Massachusetts Appeals Court
- Citations: None known
- Docket Number: 24-P-1141
Precedential Status: Non-Precedential
Combined Opinion
NOTICE: Summary decisions issued by the Appeals Court pursuant to M.A.C. Rule
23.0, as appearing in 97 Mass. App. Ct. 1017 (2020) (formerly known as rule 1:28,
as amended by 73 Mass. App. Ct. 1001 [2009]), are primarily directed to the parties
and, therefore, may not fully address the facts of the case or the panel's
decisional rationale. Moreover, such decisions are not circulated to the entire
court and, therefore, represent only the views of the panel that decided the case.
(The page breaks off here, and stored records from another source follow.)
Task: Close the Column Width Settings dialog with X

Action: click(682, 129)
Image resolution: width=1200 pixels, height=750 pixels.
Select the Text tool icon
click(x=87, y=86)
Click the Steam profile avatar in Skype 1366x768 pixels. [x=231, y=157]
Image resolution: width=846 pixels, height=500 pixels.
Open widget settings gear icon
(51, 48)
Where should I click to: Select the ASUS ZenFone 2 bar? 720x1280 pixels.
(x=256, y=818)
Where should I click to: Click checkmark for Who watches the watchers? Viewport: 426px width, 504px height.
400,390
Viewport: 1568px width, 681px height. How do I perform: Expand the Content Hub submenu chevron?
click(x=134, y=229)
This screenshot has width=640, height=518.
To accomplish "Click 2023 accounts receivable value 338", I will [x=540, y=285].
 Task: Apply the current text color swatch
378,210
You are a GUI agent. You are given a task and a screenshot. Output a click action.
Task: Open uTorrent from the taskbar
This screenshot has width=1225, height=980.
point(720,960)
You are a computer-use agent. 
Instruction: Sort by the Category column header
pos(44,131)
A summary decision pursuant to rule 23.0 or rule 1:28 issued after February 25,
2008, may be cited for its persuasive value but, because of the limitations noted
above, not as binding precedent. See Chace v. Curran, 71 Mass. App. Ct. 258, 260
n.4 (2008).
COMMONWEALTH OF MASSACHUSETTS
APPEALS COURT
24-P-1141
STANLEY WEBB & another1
vs.
GEORGE LEONTIRE.
MEMORANDUM AND ORDER PURSUANT TO RULE 23.0
The plaintiffs, Stanley and Jacqueline Webb, appeal from a
judgment after a bench trial in the Superior Court.2 We conclude
that the judge properly allowed defense counsel to question the
plaintiffs on criminal matters directly connected to the
defendant's representation of the plaintiffs. We further
conclude that the abundant evidence of the defendant's work
performed permitted the judge to find that the defendant had
fully earned the paid fee. Finally, concluding that the judge
1 Jacqueline Webb.
2"Because these parties share a surname, we will refer to
each by first name." Franchi Mgt. Co. v. Flaherty, 93 Mass.
App. Ct. 418, 419 n.7 (2018).
properly found that the defendant did not act unfairly or
deceptively, we affirm.
- Cross-examination on criminal matters. "A trial
judge's evidentiary ruling is owed 'great deference' and will
amount to an abuse of discretion only where we conclude that the
judge 'made a clear error of judgment in weighing the factors
relevant to the decision, such that the decision falls outside
the range of reasonable alternatives.'" Commonwealth v. Hinds,
494 Mass. 681, 689 (2024), quoting L.L. v. Commonwealth, 470
Mass. 169, 185 n.27 (2014). "Ultimately, it is 'a determination
for the judge to make and one which we do not disturb unless, in
our judgment, it is palpably wrong.'" Commonwealth v. Ramos, 63
Mass. App. Ct. 379, 381 (2005), quoting Commonwealth v. Fordham,
417 Mass. 10, 22 (1994).
Jacqueline Webb testified on direct examination that, when
she started at Nutel Communications, Inc. (Nutel), she was a
technician, and "then over time, [she] became a salesperson
attempting to gain new locations to dispense the phone cards.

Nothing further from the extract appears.